In order to set residents and families up for success, the Social Cognitive Theory principle of self-efficacy needs to be considered. According to Wise (2002), social cognitive theory explains how human behavior is the result of multiple interacting personal, environmental, and behavioral factors; additionally, personal factors are defined as residing within the individual, and environmental factors are characteristics of situations which reside outside the individual, including the physical and social environment. A person’s self-efficacy interacts as a personal behavioural factors influencing the experience and “perceptions of self-efficacy influence what activities people attempt, how much effort they expend on those activities, and how long they persevere when obstacles are encountered. Those who are efficacious try new activities, expend more effort, and persevere longer” (p. 337). This self-efficacy can then be generalized across activities and situations, where people are more efficacious toward situations where their strengths are necessary for success (Wise, 2002). Self-efficacy is connected to a higher quality of life and greater psychological well being,  according to Wise (2002), “Those with stronger perceptions of personal efficacy recovered quicker and exhibited higher levels of functioning” (p. 339). Efficacy is central to all person-centred and strength-based approaches, including AAT activities that are tailored to individuals in order to maximize their strengths and nourish self-efficacy.

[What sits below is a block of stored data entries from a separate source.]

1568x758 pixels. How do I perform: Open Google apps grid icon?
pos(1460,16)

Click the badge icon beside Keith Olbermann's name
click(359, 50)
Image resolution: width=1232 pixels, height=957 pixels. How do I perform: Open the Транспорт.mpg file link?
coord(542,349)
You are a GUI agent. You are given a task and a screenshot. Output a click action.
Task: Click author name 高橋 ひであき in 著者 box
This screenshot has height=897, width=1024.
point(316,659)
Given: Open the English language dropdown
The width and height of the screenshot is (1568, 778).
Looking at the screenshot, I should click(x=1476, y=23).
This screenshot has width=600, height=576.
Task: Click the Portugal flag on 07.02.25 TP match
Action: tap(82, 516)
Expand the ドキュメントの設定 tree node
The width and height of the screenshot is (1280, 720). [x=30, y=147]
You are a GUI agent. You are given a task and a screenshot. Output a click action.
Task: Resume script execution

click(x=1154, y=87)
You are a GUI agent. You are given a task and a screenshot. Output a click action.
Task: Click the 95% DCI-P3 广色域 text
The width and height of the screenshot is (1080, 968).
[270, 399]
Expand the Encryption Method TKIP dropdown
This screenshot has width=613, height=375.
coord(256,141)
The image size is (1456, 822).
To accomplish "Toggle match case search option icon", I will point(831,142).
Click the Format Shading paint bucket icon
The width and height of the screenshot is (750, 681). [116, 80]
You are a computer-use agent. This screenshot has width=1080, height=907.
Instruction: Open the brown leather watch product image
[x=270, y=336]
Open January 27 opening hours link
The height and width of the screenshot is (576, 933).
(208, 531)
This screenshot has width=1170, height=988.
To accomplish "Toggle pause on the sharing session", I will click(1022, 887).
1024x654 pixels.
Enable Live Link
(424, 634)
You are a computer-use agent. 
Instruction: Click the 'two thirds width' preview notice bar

AAT Family-Based Intervention as an Innovative Social Work Practice

AAT is increasingly being utilized in health care settings and could potentially be one of the innovative approaches to help reduce behavioural and psychological symptoms of dementia. When combined as an adjunct to family-based interventions, AAT has the potential to improve the quality and success of family visits with residents living with dementia, while also helping with continuity, to maintain meaningful relationships. Seller (2005) explain that AAT is an effective intervention because the animal is an adjunct to therapy, as a focal point for the therapy session and the animal acts as a bonding agent. The author states, “This promotes the relationship between the elder and therapist. The use of an animal as a creator of immediate intimacy may be based upon the animal’s ability to provide the attention that is the foundation of all social interactions” (p. 63). Piechniczek-Buczek, Riordan and Volicer (2007) state that care providers in LTC facilities should make every effort possible to improve the quality of family visits for the residents with dementia. I propose AAT could be an adjunct to social work practices in LTC, creating an innovative approach to support both residents and families during visitations. Animal-Assisted Family-Based Therapy could facilitate effective family visits with residents living with dementia, by providing an oxytocin surge to calm the parasympathetic nervous system; creating a calm and relaxing environment for structured family visit activities that provide motor, multisensory and reminiscent therapy, and that stimulate remote memories for meaningful conversations and interactions. During this facilitated visit, social workers could address communication barriers in dementia, by  role modelling effective communication strategies that are tailored to the resident’s cognitive abilities and needs as the disease progresses. The goal is to relax the resident and reduce the family’s anxiety by improving communication through the stimulate of memories that nourish connection; ultimately making the visit more pleasurable, and improving the overall perceived success of the visit. In the end, animal assisted family-based therapy could foster quality and frequent family visitation that improves the quality of life for both the family and resident, as they live with dementia.